What constitutes similar pages?

Discussion in 'Google' started by Lucky Bastard, Dec 7, 2004.

  1. #1
    Hard to explain, but when you go here :
    http://www.google.com/search?q=site:www.digitalpoint.com&hl=en&lr=&start=930&sa=N
    down the bottom it says :
    In order to show you the most relevant results, we have omitted some entries very similar to the 939 already displayed.
    If you like, you can repeat the search with the omitted results included.

    Does anyone have any opinions of just what G considers to be "very similar" results? What does it take for a page NOT to be considered as such?
     
    Lucky Bastard, Dec 7, 2004 IP
  2. DomainLoot

    DomainLoot Guest

    Best Answers:
    0
    #2
    I think???? part of this means results from the same URL, but different pages maybe?

    Never gave it a lot of thought before now...
     
    DomainLoot, Dec 7, 2004 IP
  3. Owlcroft

    Owlcroft Peon

    Messages:
    645
    Likes Received:
    34
    Best Answers:
    0
    Trophy Points:
    0
    #3
    The question is very, very definitely not trivial, because "similar" pages can trip G's "duplicate-content" filter, which, by popular report, has recently gotten *much* more aggressive.

    There are various tools on the web that will return a supposed measure of "percentage similarity" between any two selected pages. Does anyone have any experience-based information on roughly what percentage similarity triggers G's "duplicate" alarm? (Since the cranking up thereof in, I would say, late November?)
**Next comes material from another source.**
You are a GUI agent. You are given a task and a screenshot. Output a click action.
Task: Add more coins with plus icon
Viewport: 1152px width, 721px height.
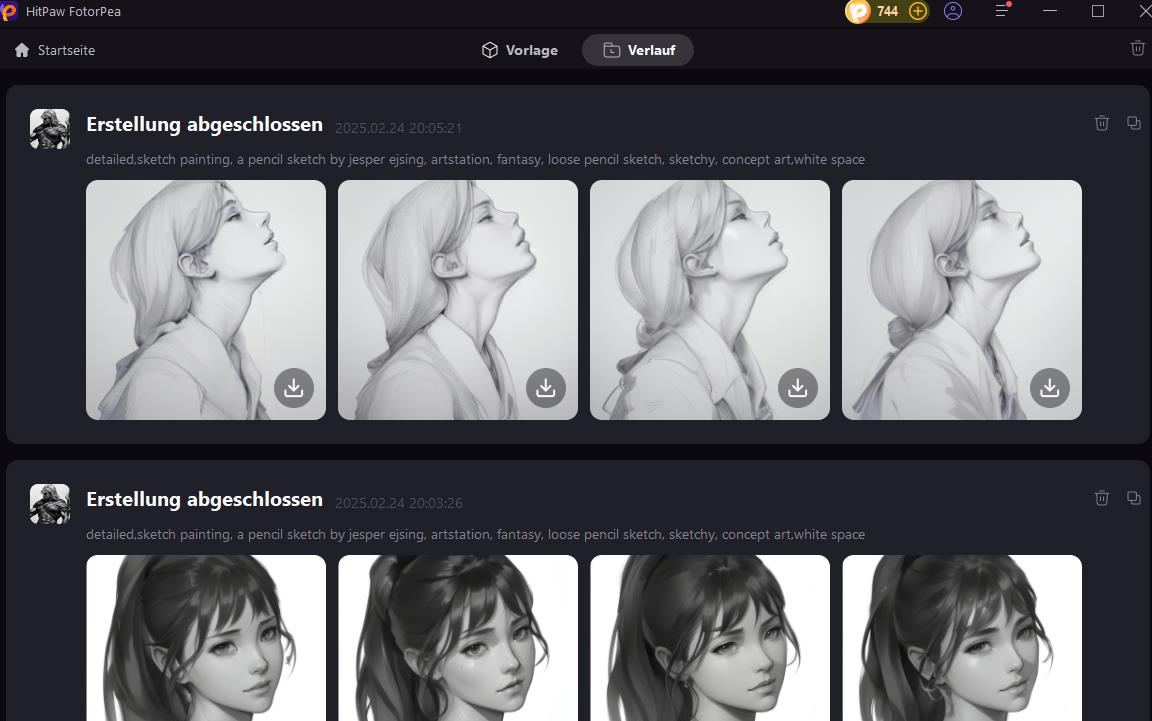pyautogui.click(x=918, y=11)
    As I have remarked at great length on another thread here, perfectly innocent pages, whose real content is utterly different from one to another, can--it seems--unintentionally trip the alarm if the content is relatively brief compared to some page-common boilerplate; this will be especially true, as it seems to have been in my case, of index pages, where the real content is, say, 75 to 100 links. I have checked, and see figures from 35% to as high as 60% similarity between pages that any human would say are virtually 100% different.
     
    Owlcroft, Dec 8, 2004 IP
  4. SEbasic

    SEbasic Peon

    Messages:
    6,317
    Likes Received:
    318
    Best Answers:
    0
    Trophy Points:
    0
    #4
    I believe that the old duplicate filter was working at aroung 80%.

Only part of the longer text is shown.